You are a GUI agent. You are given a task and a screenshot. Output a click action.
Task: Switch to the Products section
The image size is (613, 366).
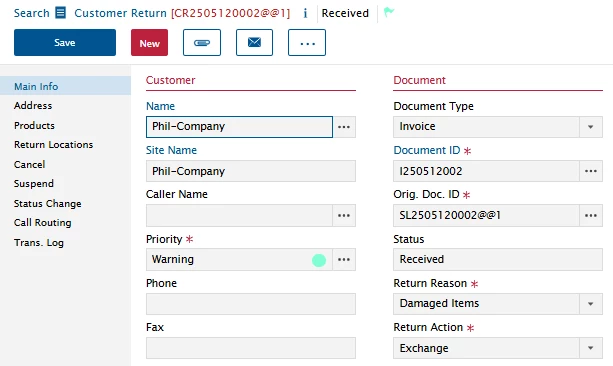34,126
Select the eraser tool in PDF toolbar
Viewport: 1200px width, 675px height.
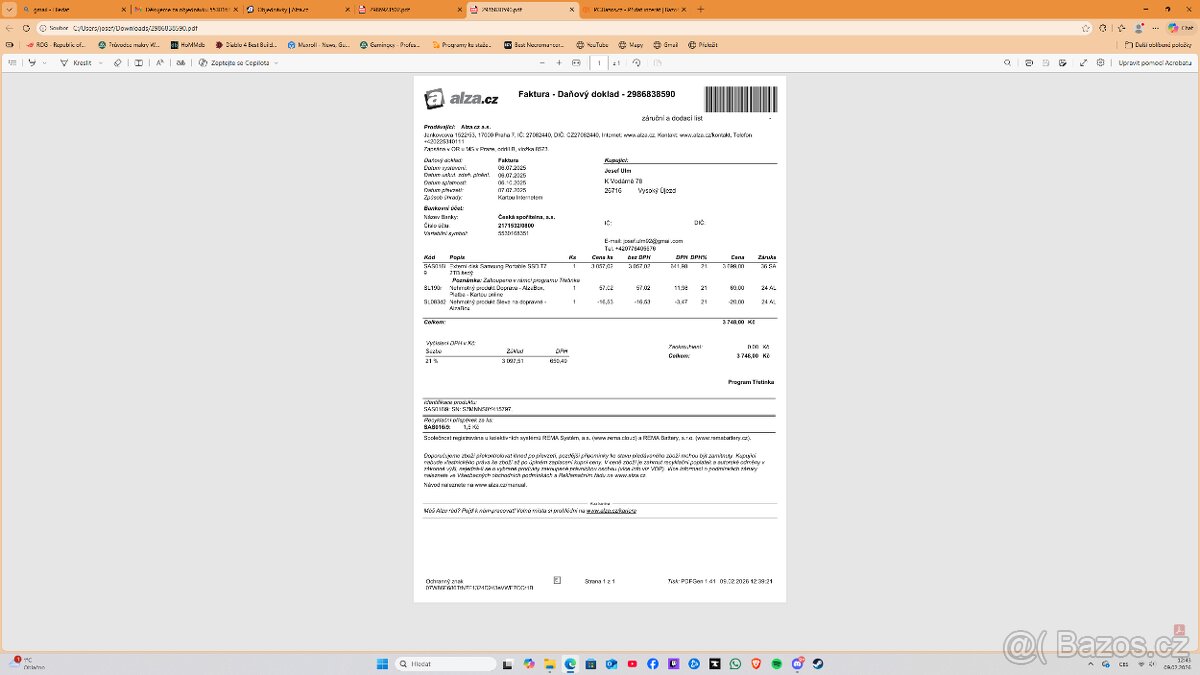tap(117, 62)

* * *

What this task involves:
Would you retype the listing above exactly, omitting its pictures?

Exercise answer:
You are a GUI agent. You are given a task and a screenshot. Output a click action.
Task: Switch to the Products section
The image size is (613, 366).
34,126
Select the eraser tool in PDF toolbar
Viewport: 1200px width, 675px height.
tap(117, 62)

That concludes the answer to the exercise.